I tried sardines and she turned her little kitty nose up at them. I tried canned food. Today it was tuna. I even scruffed her, moved her halfway into the trap, and realized I couldn’t fit my arm past the trip plate to close the trap. If I’d let go of her scruff she would have possibly eaten my face off.
The spay/neuter clinic accepts ferals in traps from morning to noon, but if they aren’t in traps you have to make an appointment like you are dealing with a domestic cat that has sense. I can’t make an appointment because there’s no telling if she will show up at the right time.
Another problem is I think half the neighborhood is feeding her, so if she comes to my yard and finds a trap with food, she just bides her time and goes elsewhere.
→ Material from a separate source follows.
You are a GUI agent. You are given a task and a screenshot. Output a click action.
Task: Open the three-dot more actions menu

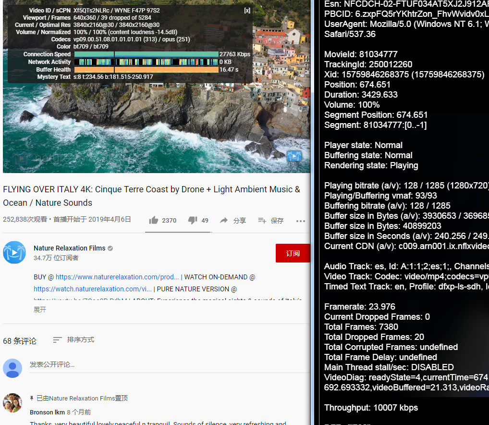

I’m going to keep trying, and I am also going to ask the local rescue folks for advice or help. If I can get her fixed and get the ear tip done so everyone knows to leave her alone, I’d be thrilled. I worry that someone will call animal control to pick up her latest litter of kittens and get her too. Both my daughter and I have gotten pretty attached already. It’s so easy to do with cats. Even if they’re a pain in the ass sometimes, I’m always glad when the universe sends them my way.